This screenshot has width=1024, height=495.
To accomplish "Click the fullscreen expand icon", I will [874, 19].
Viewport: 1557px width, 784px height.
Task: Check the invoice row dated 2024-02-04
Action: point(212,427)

-*-

*Prompt*
Copy all of the entries above verbatim.

*Completed task*
This screenshot has width=1024, height=495.
To accomplish "Click the fullscreen expand icon", I will [874, 19].
Viewport: 1557px width, 784px height.
Task: Check the invoice row dated 2024-02-04
Action: point(212,427)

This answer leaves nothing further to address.